[Stored records]
• • •

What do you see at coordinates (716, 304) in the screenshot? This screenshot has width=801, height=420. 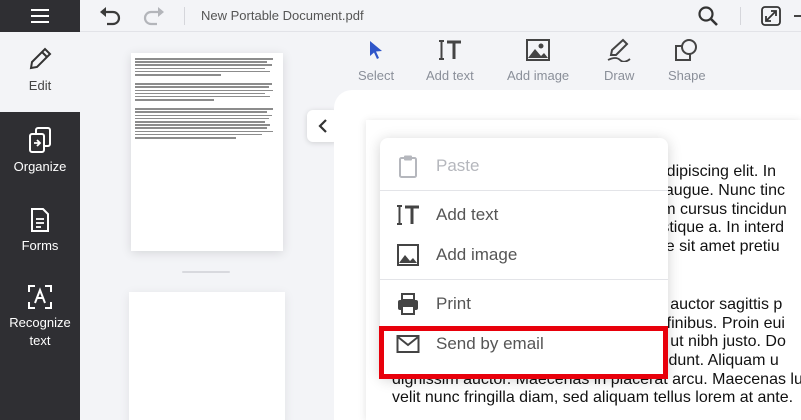 I see `document-text-line: rbi auctor sagittis p` at bounding box center [716, 304].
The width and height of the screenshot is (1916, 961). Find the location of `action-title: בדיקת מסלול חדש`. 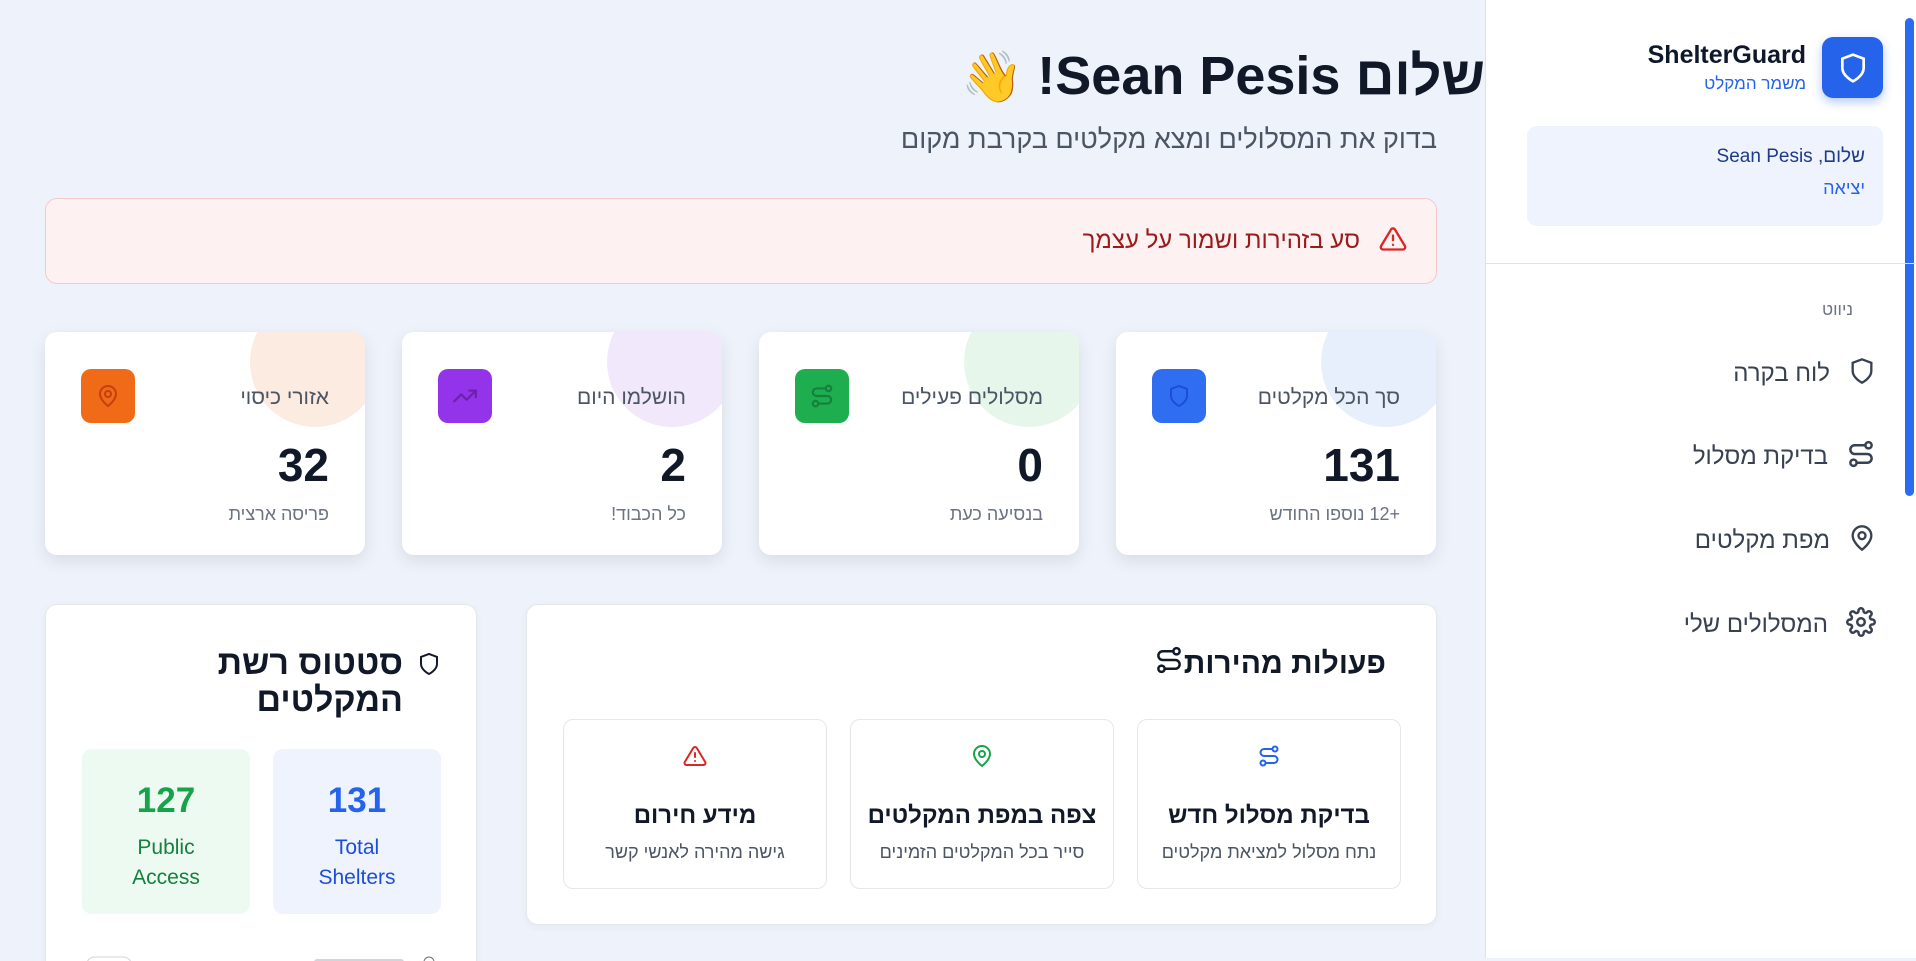

action-title: בדיקת מסלול חדש is located at coordinates (1269, 816).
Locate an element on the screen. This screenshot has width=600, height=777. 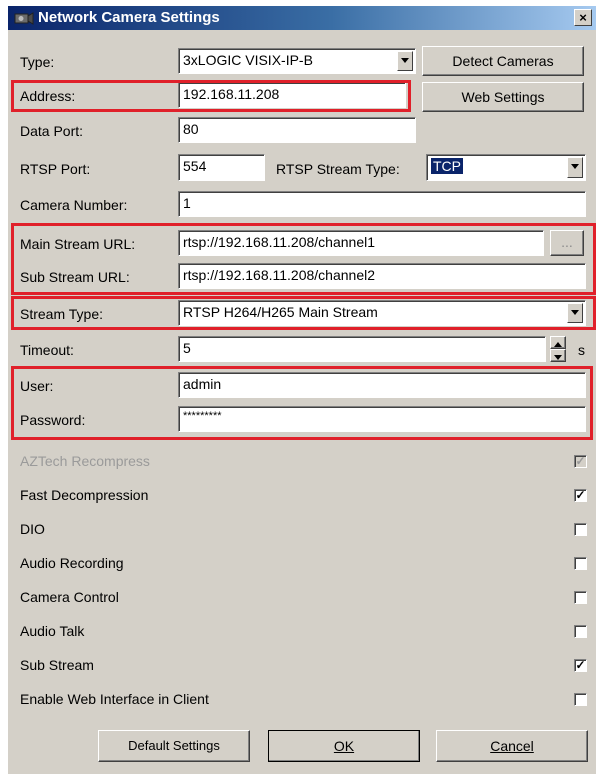
timeout-input: 5 is located at coordinates (362, 349).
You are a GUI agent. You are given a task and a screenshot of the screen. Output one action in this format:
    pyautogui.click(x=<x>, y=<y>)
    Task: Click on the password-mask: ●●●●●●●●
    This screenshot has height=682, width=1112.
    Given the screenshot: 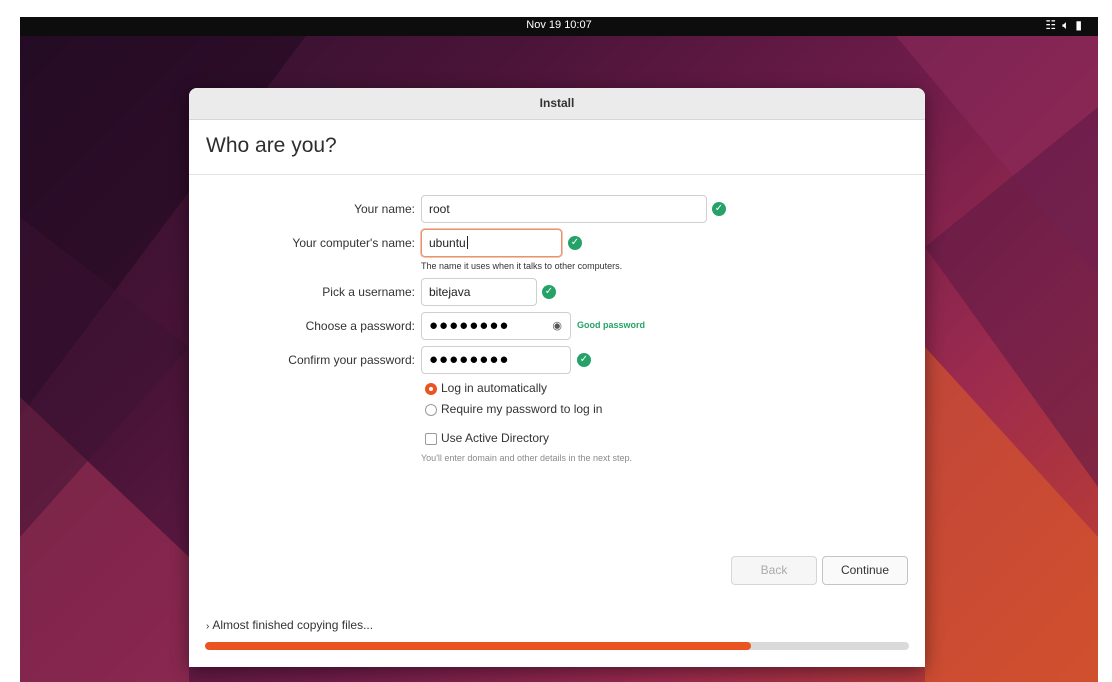 What is the action you would take?
    pyautogui.click(x=470, y=326)
    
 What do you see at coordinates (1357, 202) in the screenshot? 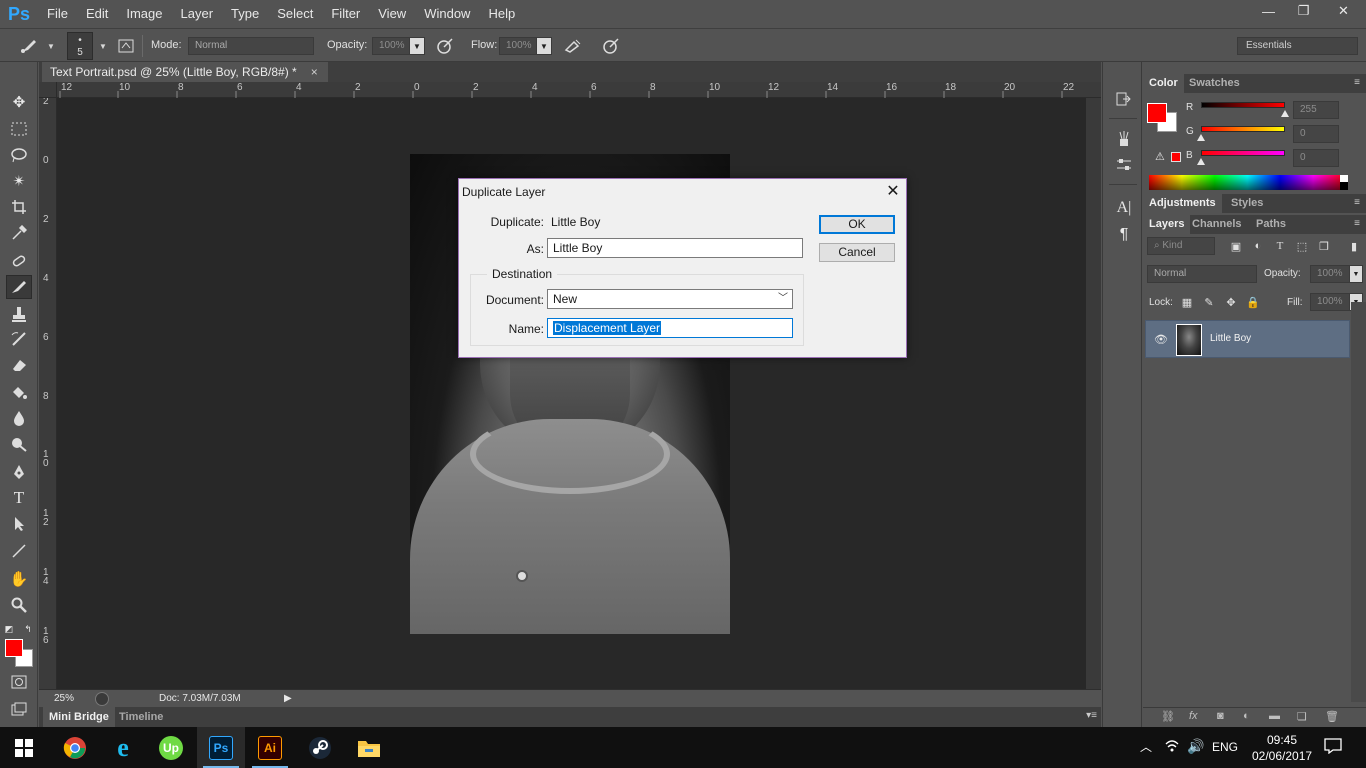
I see `adjustments-panel-menu-icon: ≡` at bounding box center [1357, 202].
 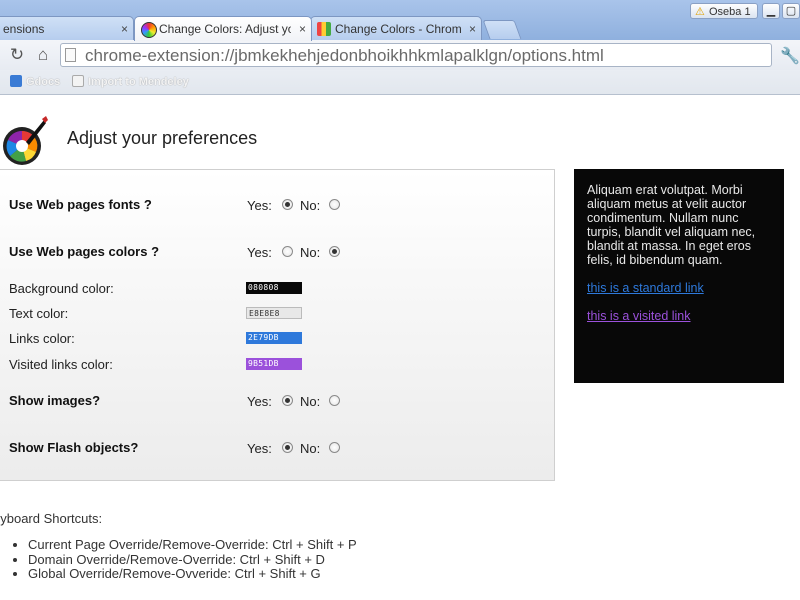 What do you see at coordinates (26, 140) in the screenshot?
I see `color-picker-logo-icon` at bounding box center [26, 140].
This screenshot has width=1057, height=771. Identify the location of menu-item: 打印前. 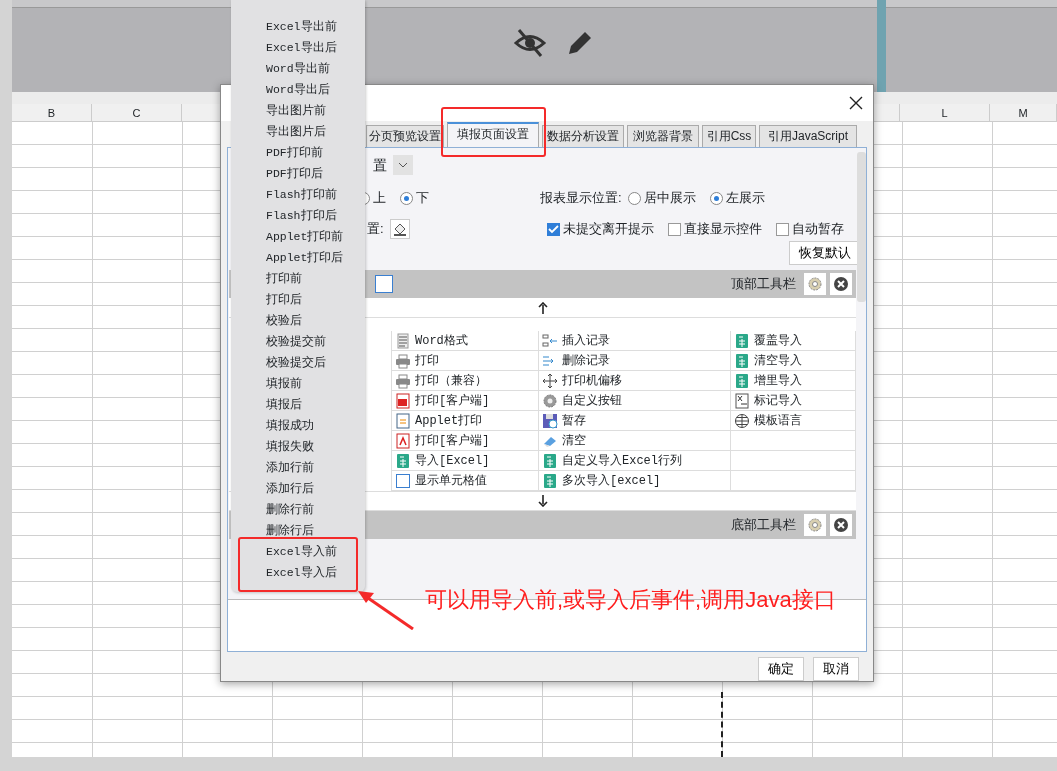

• • •

§ **Work task**:
Arrange everything from the line containing "What do you see at coordinates (1357, 202)" down to the end of the records as a JSON list of strings, one per line, with blank lines dropped. Leave the pictures out.

§ **Output below**:
[
  " What do you see at coordinates (1357, 202) in the screenshot? ",
  "I see `adjustments-panel-menu-icon: ≡` at bounding box center [1357, 202].",
  "  What do you see at coordinates (26, 140) in the screenshot?",
  "I see `color-picker-logo-icon` at bounding box center [26, 140].",
  "This screenshot has width=1057, height=771. Identify the location of menu-item: 打印前. "
]